My mother died eight years ago today. The anniversary never fails to make me sad because I miss her and feel that 51 was too young for her to go.
What the anniversary doesn’t fill me with is regret. For much of my life, my mom and I had what might euphemistically be described as a troubled relationship, but before she died, we’d made our peace.
This wasn’t a deathbed conversion. We’d gotten along much better in the years before she died — a mix of my getting older, both of us making more of an effort, and, as my mom liked to say, us making better friends than roommates. It helped that when I hit my 20s, I had a flash of empathy for the fear she must have had being the divorced mother of a 3-year-old when divorce was still less common.
Still, as Mom battled cancer and it looked like she was going to lose, I seized the opportunity. I voiced some of the years of swallowed hurts, and we agreed she could have been a better mother, I could have been a better daughter, and we loved each other, imperfections and all.

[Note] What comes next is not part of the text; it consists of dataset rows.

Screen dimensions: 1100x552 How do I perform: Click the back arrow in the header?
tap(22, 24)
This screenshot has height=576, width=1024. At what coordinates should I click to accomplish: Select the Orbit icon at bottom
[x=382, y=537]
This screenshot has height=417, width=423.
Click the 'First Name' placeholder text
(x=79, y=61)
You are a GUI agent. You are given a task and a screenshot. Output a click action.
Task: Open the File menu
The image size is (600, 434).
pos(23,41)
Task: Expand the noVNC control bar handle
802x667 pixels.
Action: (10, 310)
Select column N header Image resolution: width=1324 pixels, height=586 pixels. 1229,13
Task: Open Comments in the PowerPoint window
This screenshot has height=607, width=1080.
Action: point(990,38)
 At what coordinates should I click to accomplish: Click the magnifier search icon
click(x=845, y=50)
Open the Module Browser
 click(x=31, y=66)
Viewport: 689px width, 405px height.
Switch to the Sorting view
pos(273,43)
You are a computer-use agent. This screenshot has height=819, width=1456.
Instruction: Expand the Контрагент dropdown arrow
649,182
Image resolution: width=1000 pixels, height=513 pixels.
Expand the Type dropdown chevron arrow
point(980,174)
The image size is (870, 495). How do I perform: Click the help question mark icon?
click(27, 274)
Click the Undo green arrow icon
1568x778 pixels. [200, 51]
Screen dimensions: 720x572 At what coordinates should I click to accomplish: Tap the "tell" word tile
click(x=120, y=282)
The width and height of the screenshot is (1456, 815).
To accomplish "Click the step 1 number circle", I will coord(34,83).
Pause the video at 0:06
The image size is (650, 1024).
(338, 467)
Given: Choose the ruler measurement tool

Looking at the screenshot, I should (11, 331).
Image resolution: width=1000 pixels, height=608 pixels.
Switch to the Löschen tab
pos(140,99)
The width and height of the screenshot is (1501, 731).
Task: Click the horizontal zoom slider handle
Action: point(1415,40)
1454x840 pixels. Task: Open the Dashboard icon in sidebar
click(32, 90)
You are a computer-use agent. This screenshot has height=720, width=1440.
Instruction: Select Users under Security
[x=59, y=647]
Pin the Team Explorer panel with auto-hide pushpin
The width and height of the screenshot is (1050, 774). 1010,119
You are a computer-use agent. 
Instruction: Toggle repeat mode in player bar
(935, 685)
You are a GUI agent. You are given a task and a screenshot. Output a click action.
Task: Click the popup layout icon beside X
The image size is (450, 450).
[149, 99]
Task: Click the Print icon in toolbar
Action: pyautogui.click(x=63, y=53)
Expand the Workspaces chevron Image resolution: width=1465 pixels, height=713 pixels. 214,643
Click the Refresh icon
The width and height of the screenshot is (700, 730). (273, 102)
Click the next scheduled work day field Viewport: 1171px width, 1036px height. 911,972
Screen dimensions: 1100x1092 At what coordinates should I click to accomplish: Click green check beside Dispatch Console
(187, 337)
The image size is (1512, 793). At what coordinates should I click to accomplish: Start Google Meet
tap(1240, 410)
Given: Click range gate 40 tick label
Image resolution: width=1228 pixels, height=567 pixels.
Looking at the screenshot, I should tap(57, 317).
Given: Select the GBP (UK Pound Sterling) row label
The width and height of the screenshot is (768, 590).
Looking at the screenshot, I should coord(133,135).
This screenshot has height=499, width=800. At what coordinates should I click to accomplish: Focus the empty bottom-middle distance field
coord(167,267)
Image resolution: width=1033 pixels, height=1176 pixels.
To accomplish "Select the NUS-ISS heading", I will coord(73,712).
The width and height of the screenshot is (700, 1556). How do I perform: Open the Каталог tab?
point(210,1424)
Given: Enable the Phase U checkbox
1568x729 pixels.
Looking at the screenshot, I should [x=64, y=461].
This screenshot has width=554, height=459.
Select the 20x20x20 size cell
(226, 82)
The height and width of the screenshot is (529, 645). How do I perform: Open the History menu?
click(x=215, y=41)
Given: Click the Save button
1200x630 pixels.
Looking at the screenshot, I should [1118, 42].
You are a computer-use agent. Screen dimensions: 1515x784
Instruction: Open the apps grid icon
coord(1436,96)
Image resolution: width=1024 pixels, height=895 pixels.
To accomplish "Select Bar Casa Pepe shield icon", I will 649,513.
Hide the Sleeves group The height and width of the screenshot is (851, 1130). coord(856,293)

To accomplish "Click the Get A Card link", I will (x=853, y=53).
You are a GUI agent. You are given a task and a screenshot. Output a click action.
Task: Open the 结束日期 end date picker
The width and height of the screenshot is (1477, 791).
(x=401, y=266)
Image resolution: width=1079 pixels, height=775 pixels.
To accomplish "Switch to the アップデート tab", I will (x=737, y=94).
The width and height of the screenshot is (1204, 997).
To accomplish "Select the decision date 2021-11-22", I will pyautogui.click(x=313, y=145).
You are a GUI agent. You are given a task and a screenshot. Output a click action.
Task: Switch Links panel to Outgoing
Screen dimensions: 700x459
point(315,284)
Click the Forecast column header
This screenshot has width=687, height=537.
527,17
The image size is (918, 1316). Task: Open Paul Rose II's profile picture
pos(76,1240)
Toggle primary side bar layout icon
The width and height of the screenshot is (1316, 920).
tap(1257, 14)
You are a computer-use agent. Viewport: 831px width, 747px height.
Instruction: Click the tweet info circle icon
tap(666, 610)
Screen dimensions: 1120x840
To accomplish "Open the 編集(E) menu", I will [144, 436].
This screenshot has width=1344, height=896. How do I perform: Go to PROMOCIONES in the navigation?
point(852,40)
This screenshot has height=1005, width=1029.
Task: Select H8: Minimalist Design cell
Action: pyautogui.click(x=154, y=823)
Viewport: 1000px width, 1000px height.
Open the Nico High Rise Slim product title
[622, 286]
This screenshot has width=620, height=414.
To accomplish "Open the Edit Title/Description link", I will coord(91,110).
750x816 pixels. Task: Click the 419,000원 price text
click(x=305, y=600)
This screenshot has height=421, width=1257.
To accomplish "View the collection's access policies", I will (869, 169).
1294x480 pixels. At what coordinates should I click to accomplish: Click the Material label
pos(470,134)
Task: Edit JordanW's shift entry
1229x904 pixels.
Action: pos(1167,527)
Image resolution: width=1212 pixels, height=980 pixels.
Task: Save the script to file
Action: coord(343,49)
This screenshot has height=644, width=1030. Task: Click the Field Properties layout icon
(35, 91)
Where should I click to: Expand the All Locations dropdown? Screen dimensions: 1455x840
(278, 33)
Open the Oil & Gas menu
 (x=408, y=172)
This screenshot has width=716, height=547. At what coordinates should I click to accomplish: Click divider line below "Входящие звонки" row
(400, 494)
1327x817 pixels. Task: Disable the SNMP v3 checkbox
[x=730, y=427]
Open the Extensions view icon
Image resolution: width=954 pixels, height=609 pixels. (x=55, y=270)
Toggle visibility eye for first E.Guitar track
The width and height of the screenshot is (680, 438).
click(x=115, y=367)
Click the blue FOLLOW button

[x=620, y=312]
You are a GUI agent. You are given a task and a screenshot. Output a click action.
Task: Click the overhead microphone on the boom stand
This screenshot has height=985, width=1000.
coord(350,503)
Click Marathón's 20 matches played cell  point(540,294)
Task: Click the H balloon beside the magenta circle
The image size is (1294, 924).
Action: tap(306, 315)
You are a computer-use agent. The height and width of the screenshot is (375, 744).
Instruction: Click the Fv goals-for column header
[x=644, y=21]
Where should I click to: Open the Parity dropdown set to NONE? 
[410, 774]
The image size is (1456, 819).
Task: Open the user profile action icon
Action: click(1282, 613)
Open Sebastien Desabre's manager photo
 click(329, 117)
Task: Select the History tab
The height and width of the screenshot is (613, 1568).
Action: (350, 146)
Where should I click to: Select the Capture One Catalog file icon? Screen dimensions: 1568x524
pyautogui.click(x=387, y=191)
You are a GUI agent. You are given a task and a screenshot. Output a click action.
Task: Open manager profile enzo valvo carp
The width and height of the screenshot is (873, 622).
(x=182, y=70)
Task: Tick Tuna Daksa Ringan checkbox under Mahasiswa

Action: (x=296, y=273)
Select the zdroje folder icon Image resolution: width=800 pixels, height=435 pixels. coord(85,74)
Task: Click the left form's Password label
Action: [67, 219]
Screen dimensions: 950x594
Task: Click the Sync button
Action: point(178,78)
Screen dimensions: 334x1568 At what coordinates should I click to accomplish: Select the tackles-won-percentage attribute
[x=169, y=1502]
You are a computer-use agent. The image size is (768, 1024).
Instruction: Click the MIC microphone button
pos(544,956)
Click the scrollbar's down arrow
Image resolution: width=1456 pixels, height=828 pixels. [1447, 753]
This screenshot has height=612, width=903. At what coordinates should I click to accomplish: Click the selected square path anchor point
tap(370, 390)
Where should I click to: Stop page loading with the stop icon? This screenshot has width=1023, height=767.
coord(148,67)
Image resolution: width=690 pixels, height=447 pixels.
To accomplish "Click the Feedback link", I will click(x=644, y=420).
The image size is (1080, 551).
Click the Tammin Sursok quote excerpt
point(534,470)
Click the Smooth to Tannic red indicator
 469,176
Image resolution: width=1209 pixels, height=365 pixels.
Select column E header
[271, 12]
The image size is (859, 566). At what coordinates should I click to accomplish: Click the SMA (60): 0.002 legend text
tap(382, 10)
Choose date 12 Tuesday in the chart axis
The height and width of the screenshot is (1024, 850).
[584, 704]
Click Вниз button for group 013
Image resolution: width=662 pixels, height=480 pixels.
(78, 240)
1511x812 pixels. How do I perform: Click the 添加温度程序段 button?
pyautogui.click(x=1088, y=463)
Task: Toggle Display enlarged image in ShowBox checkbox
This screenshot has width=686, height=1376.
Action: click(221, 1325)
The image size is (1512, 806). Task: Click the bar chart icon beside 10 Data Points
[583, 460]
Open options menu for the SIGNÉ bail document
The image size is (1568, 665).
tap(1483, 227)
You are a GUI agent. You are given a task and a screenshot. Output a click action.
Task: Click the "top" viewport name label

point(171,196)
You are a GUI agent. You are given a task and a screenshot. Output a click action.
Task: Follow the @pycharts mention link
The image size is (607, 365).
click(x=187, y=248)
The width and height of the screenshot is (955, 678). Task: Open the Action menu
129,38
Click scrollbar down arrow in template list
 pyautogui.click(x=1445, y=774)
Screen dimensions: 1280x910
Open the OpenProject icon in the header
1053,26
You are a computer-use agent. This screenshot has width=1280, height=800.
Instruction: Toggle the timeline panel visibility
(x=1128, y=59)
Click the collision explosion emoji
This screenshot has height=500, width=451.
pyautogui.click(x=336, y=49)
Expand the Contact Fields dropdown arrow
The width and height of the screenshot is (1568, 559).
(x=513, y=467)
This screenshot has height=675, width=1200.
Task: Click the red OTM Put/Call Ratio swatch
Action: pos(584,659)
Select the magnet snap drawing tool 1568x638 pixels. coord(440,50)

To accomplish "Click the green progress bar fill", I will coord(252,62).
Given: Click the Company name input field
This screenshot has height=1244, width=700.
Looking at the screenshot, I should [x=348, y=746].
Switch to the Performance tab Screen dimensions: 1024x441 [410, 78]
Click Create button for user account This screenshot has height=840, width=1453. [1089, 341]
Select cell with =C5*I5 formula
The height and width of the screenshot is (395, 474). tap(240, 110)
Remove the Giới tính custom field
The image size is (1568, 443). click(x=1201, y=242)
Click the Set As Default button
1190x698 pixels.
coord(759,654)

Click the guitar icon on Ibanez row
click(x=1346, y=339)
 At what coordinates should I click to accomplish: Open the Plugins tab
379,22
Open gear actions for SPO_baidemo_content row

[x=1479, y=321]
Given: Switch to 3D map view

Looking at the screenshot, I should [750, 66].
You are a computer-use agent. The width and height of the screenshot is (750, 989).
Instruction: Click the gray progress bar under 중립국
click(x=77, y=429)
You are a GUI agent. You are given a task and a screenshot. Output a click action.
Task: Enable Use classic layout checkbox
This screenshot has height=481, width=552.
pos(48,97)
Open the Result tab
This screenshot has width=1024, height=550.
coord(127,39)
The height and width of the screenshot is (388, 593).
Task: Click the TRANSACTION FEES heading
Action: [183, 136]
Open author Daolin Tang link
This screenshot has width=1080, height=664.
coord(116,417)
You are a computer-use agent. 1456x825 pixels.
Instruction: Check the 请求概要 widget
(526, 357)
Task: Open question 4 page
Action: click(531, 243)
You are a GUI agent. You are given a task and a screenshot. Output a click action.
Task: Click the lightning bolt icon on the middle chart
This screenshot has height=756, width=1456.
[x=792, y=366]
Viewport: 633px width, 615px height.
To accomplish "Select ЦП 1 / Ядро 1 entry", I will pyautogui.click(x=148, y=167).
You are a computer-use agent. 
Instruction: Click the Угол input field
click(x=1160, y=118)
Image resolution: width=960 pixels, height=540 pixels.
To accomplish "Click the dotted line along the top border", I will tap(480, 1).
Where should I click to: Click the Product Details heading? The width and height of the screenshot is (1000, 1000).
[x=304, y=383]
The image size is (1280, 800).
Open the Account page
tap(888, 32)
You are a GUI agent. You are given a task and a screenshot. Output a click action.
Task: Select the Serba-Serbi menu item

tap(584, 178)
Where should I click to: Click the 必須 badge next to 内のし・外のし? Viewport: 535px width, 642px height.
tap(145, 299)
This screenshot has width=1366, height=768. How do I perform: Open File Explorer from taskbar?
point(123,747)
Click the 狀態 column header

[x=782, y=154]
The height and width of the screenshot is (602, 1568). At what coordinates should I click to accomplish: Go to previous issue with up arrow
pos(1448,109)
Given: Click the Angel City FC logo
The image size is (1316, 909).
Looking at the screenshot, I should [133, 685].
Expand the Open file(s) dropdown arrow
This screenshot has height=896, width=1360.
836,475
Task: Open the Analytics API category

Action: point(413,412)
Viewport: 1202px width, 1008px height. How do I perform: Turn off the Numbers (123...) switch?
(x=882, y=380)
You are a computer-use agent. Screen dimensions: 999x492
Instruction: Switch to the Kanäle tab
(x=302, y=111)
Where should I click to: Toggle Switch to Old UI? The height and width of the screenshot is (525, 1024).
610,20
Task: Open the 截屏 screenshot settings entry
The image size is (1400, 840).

I’d had a little experience with this idea of wanting people close to you to know how you feel. In high school, I had a dumb fight with the guy I dated on and off for most of three years. I stormed off and we didn’t speak for I think several days. Then he was in a car crash that put him in the hospital and killed his best friend. My heart seized at the notion that this trivial stupidity could have been the last memory he had of me and the last one I had of him.
That feeling has stuck with me. No matter how mad I might occasionally get at John, I am always sure to tell him I love him before one of us leaves. I’ve broached some tough conversations with my dad, and been pleasantly surprised at his willingness to talk about his feelings of not being more involved in my childhood, among other things.
If my mom had suffered a sudden heart attack instead of fighting cancer, I might not have had as much chance to say what I was feeling. All of this celebrity death news lately — Ed McMahon, Farrah Fawcett, Michael Jackson — should have us well reminded of the certainty of death. Since every one of us will die someday, and you can’t be sure when it will be, you might consider not only appreciating each day of your own life but also each day of those around you.
If someone you loved died today, what would you wish you had said? Can you tell him or her right now?
I’m not fixated on death, but having a deadline does help motivate making changes instead of just talking about them. Here are some recent blog posts I’ve written related to remembering our mortality:
- Frank Sinatra reminds us to live until we die
- Randy Pausch’s Last Lecture
- “One Month to Live” encourages readers to face mortality and live life to the fullest
Rest in peace, Linda Newvine-Pussehl. We miss you.